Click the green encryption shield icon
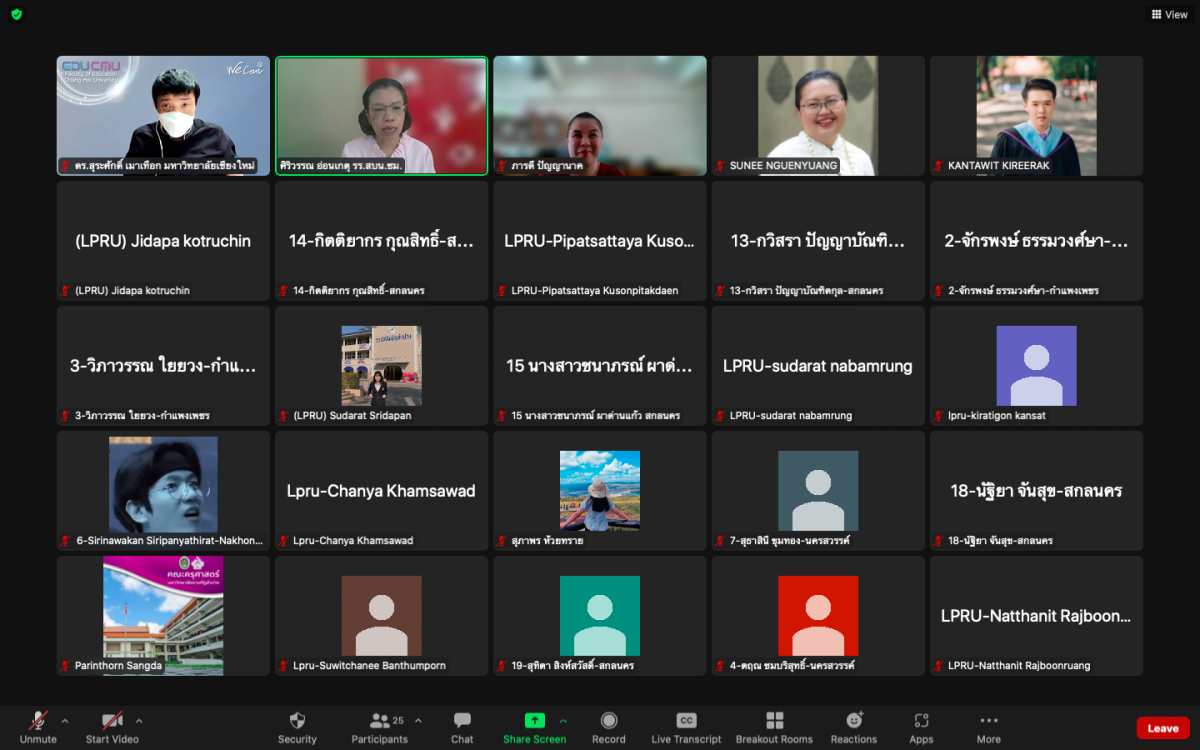 click(x=16, y=14)
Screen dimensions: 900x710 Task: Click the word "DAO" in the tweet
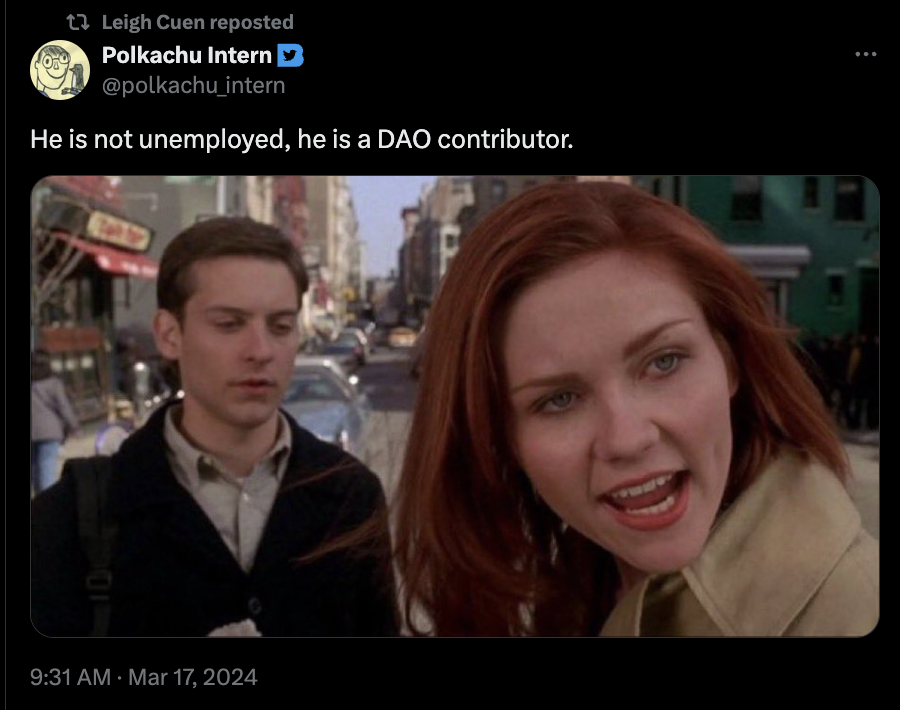(x=404, y=139)

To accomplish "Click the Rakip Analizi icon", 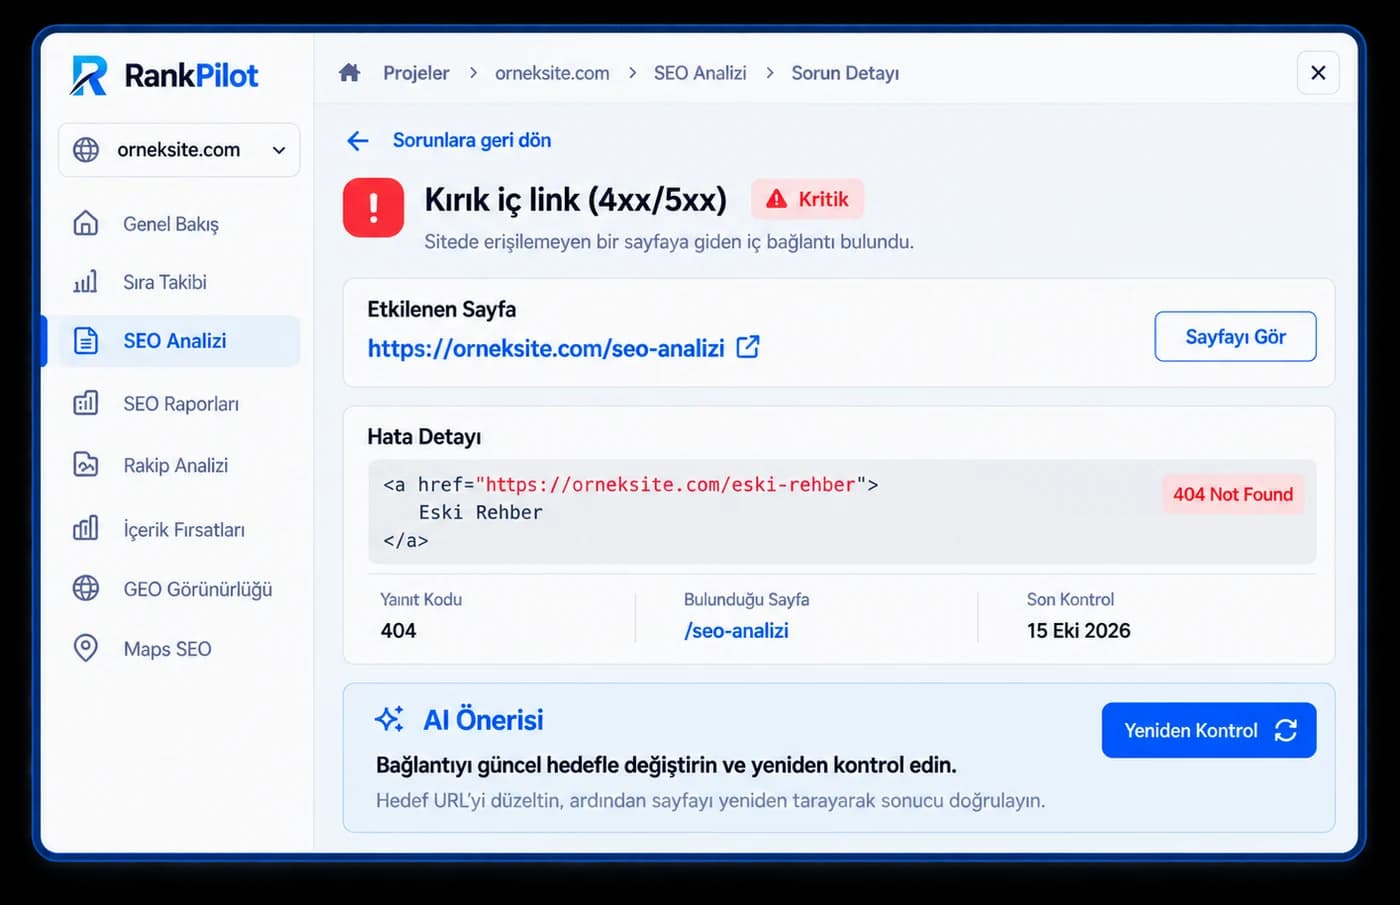I will (86, 465).
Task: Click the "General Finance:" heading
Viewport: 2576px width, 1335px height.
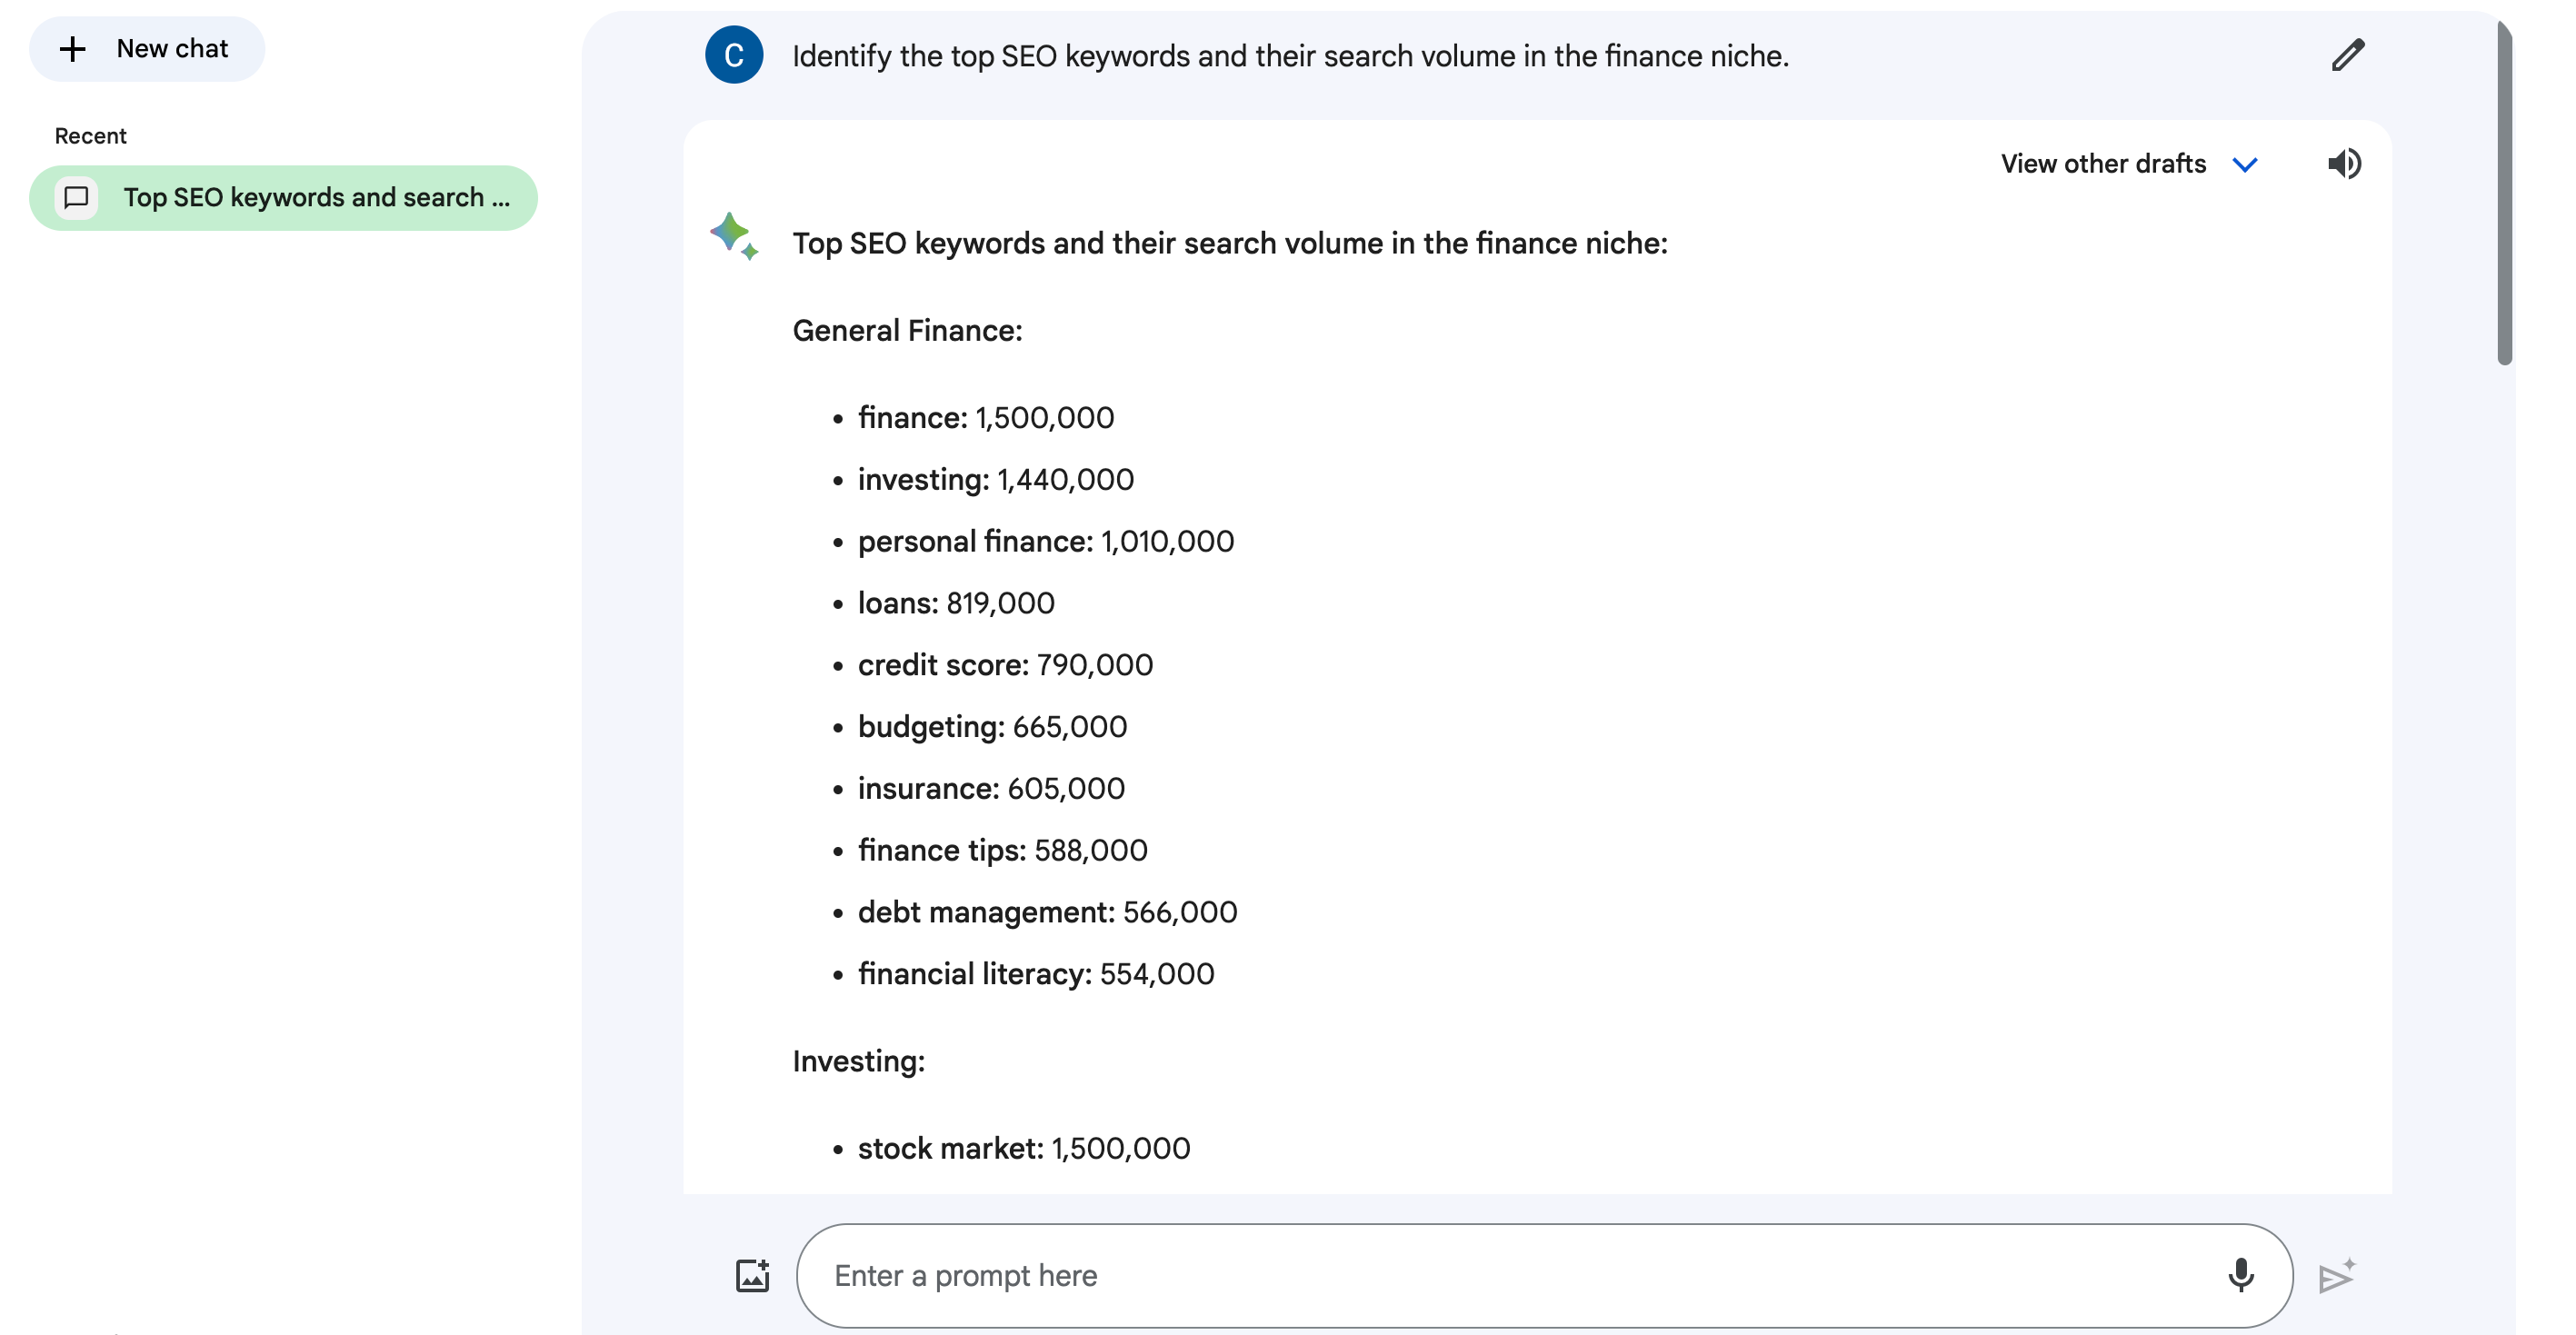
-- -- --
What to produce:
Pick out every line in the records above that contains the string "Task", matching case exactly, and copy each such line in full.

Solution to this exercise:
Screen dimensions: 900x710 Task: Click the word "DAO" in the tweet
Task: Click the "General Finance:" heading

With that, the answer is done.